Steam revenues for the quarter ended March 31, 1999 were approximately $0.3
million. Steam revenues for the quarter ended March 31, 1998 of
approximately $0.2 million were reduced by a reserve of the same amount to
reflect the estimated annual true-up so that General Electric would be
charged a nominal amount which is the annual equivalent of 160,000 lbs/hr.
Delivered steam for the quarter ended March 31, 1999 was approximately 409.8
million pounds as compared to approximately 385.9 million pounds for the
corresponding period in the prior year. The increase in steam revenues for
the quarter ended March 31, 1999 was primarily due to the increase in
delivered steam.
Gas resale revenues for the quarter ended March 31, 1999 were approximately
$1.1 million on sales of approximately 0.6 million MMBtu's as compared to
approximately $2.0 million on sales of approximately 0.9 million MMBtu's for
the corresponding period in the prior year. The $0.9 million decrease in gas
resale revenues during the quarter ended March 31, 1999 is primarily due to
higher dispatch of Unit 1 and lower natural gas resale prices, which resulted
in lower volumes of natural gas becoming available for resale at lower
prices. The decrease in natural gas resale prices during the quarter ended
March 31, 1999 generally resulted from more moderate temperatures in the
Northeast region as compared to colder temperatures, which resulted in higher
demand for natural gas, during the corresponding period in the prior year.
The Partnership entered into gas resales during periods when Units 1 and 2
were not operating at full capacity.
Cost of revenues for the quarter ended March 31, 1999 were approximately
$25.1 million on gas purchases of approximately 6.9 million MMBtu's as
compared $28.1 million on gas purchases of approximately 6.9 million MMBtu's
for the corresponding period in the prior year. The largest component of the
decrease for the quarter ended March 31, 1999 was fuel costs, which decreased
approximately $2.6 million from the corresponding period in the prior year.

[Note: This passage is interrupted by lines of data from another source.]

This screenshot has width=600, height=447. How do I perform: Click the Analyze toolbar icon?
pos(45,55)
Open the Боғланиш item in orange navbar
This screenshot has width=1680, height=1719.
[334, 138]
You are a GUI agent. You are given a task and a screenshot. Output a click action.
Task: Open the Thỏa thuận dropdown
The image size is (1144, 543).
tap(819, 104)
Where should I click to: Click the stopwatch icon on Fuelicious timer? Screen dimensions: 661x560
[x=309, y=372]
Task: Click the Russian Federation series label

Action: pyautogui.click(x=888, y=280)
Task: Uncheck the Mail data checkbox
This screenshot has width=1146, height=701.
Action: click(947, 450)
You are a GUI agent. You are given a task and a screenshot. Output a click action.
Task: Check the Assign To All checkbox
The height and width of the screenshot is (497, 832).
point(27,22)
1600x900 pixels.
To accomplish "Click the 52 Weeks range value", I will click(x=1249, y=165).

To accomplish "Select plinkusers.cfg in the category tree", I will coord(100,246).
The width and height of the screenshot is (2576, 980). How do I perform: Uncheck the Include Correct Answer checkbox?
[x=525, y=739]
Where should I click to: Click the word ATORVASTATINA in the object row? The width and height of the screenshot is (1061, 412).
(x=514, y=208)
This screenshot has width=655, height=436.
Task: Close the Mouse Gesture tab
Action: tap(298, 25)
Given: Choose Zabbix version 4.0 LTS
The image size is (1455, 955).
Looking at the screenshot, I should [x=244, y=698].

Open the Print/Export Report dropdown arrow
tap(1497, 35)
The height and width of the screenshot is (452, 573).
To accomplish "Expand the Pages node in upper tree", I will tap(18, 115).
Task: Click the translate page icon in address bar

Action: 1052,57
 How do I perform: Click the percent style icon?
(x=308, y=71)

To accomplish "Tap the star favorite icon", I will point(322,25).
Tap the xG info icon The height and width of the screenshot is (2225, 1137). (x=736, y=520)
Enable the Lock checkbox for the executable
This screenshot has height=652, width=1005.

The decrease in the cost of fuel was primarily due to lower contract firm
fuel rates which resulted from lower index fuel prices and lower
transportation demand costs and the write-off of a reserve of approximately
$0.5 million for amounts no longer in dispute with a gas transporter. The
Partnership has foreign currency swap agreements to hedge against future
exchange rate fluctuations under fuel transportation agreements which are
denominated in Canadian dollars. During the quarters ended March 31, 1999
and 1998, fuel costs were increased by approximately $0.6 million and $0.5
million, respectively as a result of the currency swap agreements.
8
<PAGE>
Total other operating expenses for the quarter ended March 31, 1999 were
approximately $1.0 million as compared to approximately $1.4 million for the
corresponding period in the prior year. The decrease in other operating
expenses was primarily due to lower affiliate administrative services and the
write-off of a reserve of approximately $0.2 million for amounts no longer
claimed by an affiliate.
Net interest expense for the quarter ended March 31, 1999 of approximately
$8.0 million was comparable to the corresponding period in the prior year.
Liquidity and Capital Resources
Net cash flows provided by operating activities for the quarter ended March
31, 1999 were approximately $16.6 million as compared to approximately $17.4
million for the corresponding period in the prior year. Net cash flows
provided by operating activities primarily represents net income plus the net
effect of normally recurring changes in cash receipts and disbursements
within the Partnership's operating assets and liability accounts.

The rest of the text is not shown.